Aquel por el que dejó todo,
amigos, ciudad, familia, no estaba. Salió un sábado por la tarde, una tarde de
fútbol como todas. Como siempre, unas monedas en el bolsillo y la tarjeta de
residencia por todo equipaje. Un equipaje sin maletas ni enseres, puesto que
todo estaba en su sitio.
Nadie le había visto en el
barrio, al teléfono no respondía y cuando fue a la caja de latón en la que
guardaban sus ahorros, confirmó sus sospechas.
En ocasiones, no se podía explicar cómo había dejado a esos hijos que
tanto decía querer y parecía amar, en otras, cuando repasaba minuciosamente los
últimos meses de convivencia, las señales le parecieron innumerables, habían
desaparecido imperceptibles gestos de cariño, sonrisas y miradas cómplices,
frases de consuelo, y ahora era consciente de aquellas ocasiones, en que la
miraba ciego con media sonrisa de traidor a jornada completa.
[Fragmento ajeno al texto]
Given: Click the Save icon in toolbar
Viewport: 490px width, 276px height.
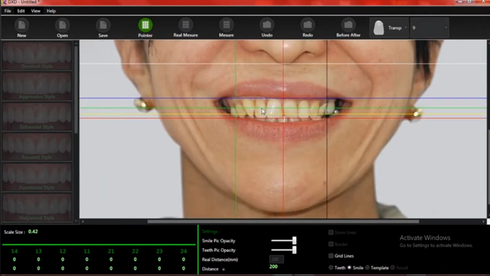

Desde su abandono, lo peor
no fue la conciencia de que el llanto era una extravagancia que no se podía
permitir, sino la constante presencia de su madre como una mariofanía, y su “ya
te lo dije”.
Ahora escuchaba a todas
horas, lo que antes no había querido oír. Los comentarios maliciosos, se habían
convertido en martillos a los que no era capaz de oponer resistencia, “niña si
es pequeño como una pulga”, “niña es renegrido y achinado como un mono”, “niña
te hará un bombo y te dejará sola” y otras lindezas difíciles de asimilar.
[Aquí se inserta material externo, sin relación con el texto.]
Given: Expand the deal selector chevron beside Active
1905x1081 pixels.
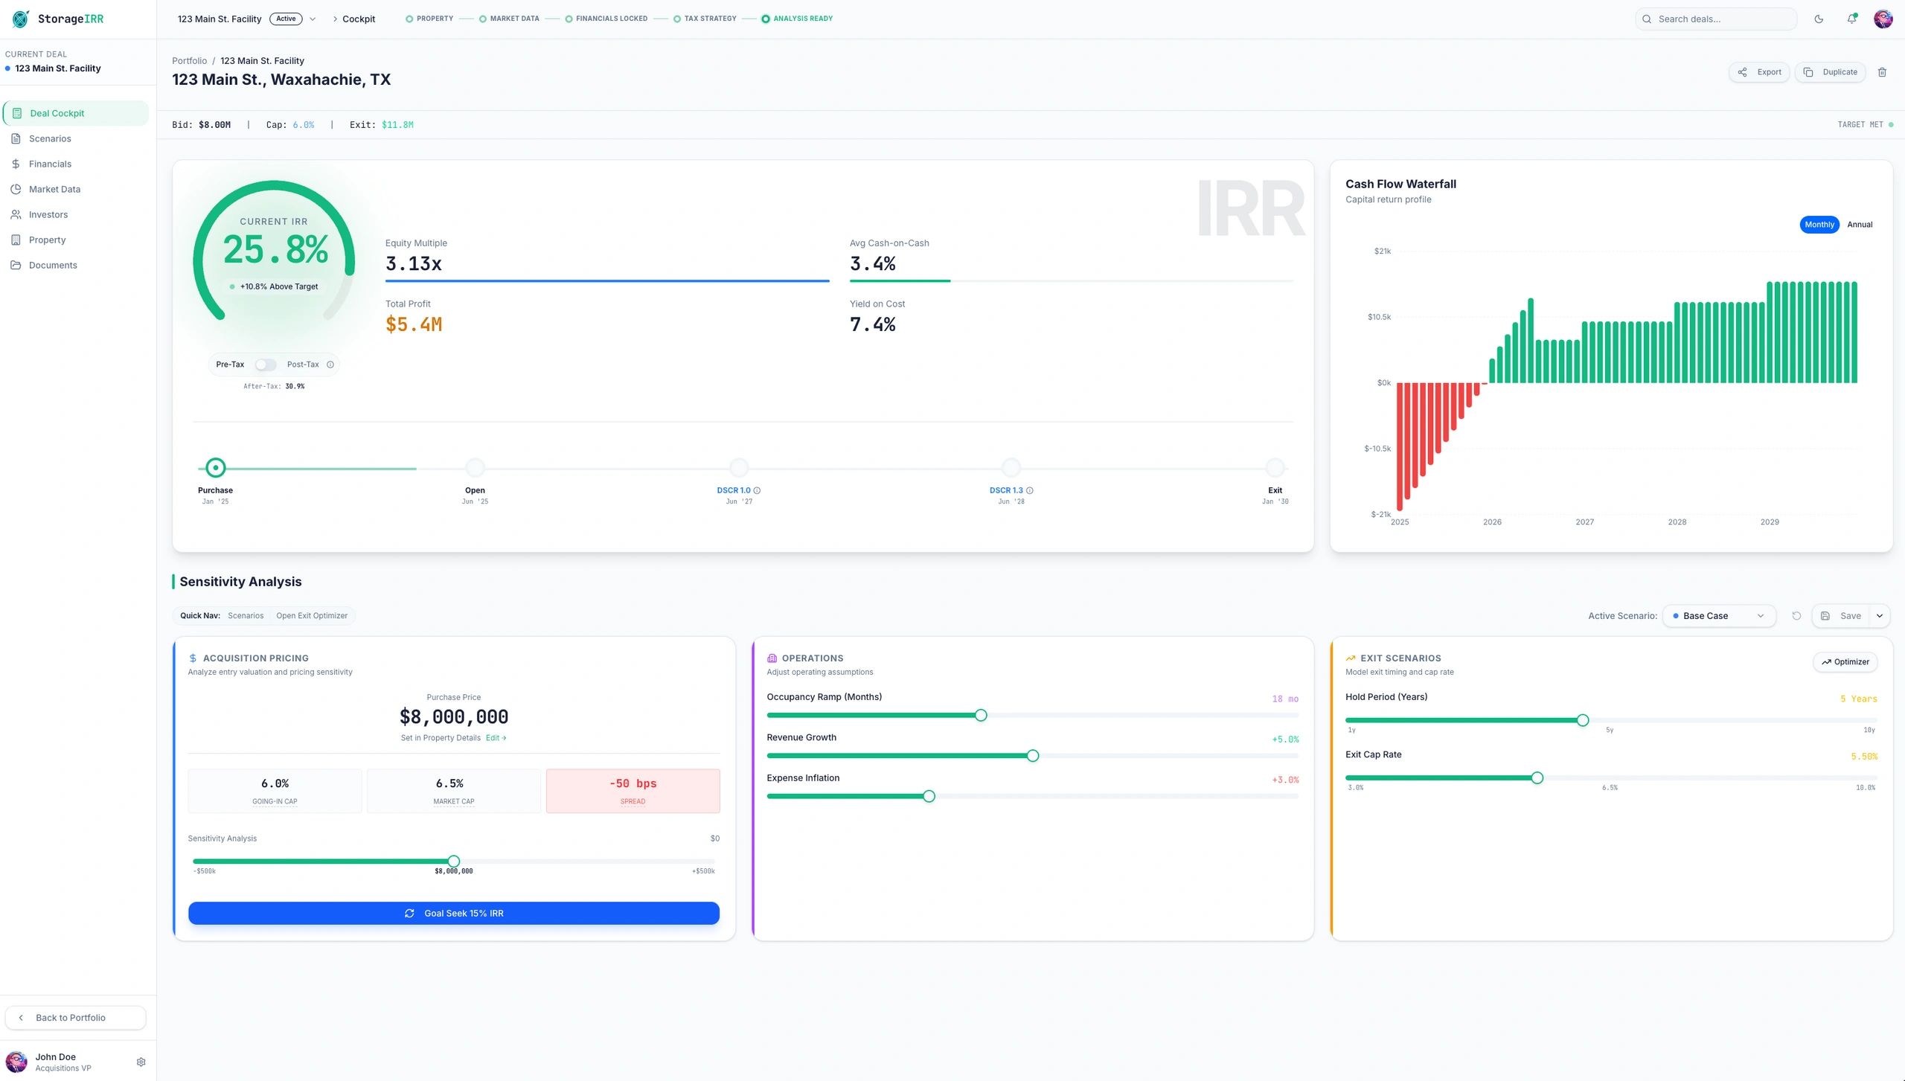Looking at the screenshot, I should (313, 19).
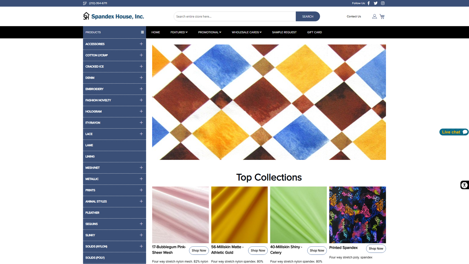Open the PROMOTIONAL dropdown menu
Screen dimensions: 469x264
pyautogui.click(x=209, y=32)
Esa dura mujer de noble cuna
catalana, única habitante de un piso señorial y en propiedad en Pedralbes,
heredera de un imperio hostelero vendido al mejor postor por falta de talento
empresarial en la familia tras la muerte de su marido, nunca pudo aceptar que
su única hija se enamorara de Washington Wilson Pilaquinga Rodríguez, y
constantemente lamentaba “hija, ¿dónde vas con un hombre llamado así? Eso no es
serio”. Ella siempre respondía desafiante “¡Como si Claramunt Gramunt sonase a
música celestial!” Las más de las veces la respuesta de su madre era un “niña
no te pases”, y si no estaba pendiente de haberse alejado unos metros, dejaba
estampada en sus morros una grácil torta.
Lo único que le gustó a su
madre de Washington y que según ella, era lo único que separaba a éste de la selva, es que la trataba de
usted, algo que siempre le pareció una muestra de buena educación y respeto.
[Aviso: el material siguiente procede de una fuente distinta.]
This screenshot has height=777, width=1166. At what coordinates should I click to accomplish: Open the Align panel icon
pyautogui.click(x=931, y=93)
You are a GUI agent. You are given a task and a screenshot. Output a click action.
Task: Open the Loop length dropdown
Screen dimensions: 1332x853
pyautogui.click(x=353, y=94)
Ella en cambio se enamoró de
su gracia y sus maneras. Su primera pregunta fue “¿quiere bailar?”, y no el
dichoso “¿estudias o diseñas?”, tan de moda en la época. Mientras sus cuerpos se movían al ritmo de la
música, de sus bocas se escurrían ocurrencias
banales que les hacían reír, y ella disfrutaba de aquellas pequeñas
incomprensiones que ocasionaba la incapacidad
total de él para reconocer una ironía. Se dieron los nombres y los
teléfonos cuando se despidieron en la puerta del local. ¡Tanto hablar y casi lo
olvidan! De él sabía que había llegado a
España hacía un par de meses con su hijo, autorizado el viaje por una madre
“lisensiosa” decía él, y deseosa de librarse de un mocoso de tres años que sólo
era fuente de trabajo y mierda. Él sólo sabía que aquella mujer alta y delgada
tenía una sonrisa de la que querría estar acompañado el resto de su vida.
Si el padre la enamoró al
primer baile, el pequeño Wilson Esteban sólo necesitó un segundo, y en cuanto extendió sus brazos hacia
ella, la devoción de ambos fue absoluta.
Si el noviazgo fue tormenta,
la boda fue un relámpago discreto, de esos que estallan con luz y sin rugido,
como corresponde a una boda de íntimos muy íntimos. Su madre se quedó compuesta
y sin organizar nada. Un inmigrante dedicado a las más humildes labores que la
construcción proporcionaba, no era la aspiración de las niñas de buena familia,
por mucho magisterio que el muchacho hubiera impartido en su patria.
Al año nació su primogénita,
Aurora, tan morena como su padre, y con los ojos avellana y chispa de su madre.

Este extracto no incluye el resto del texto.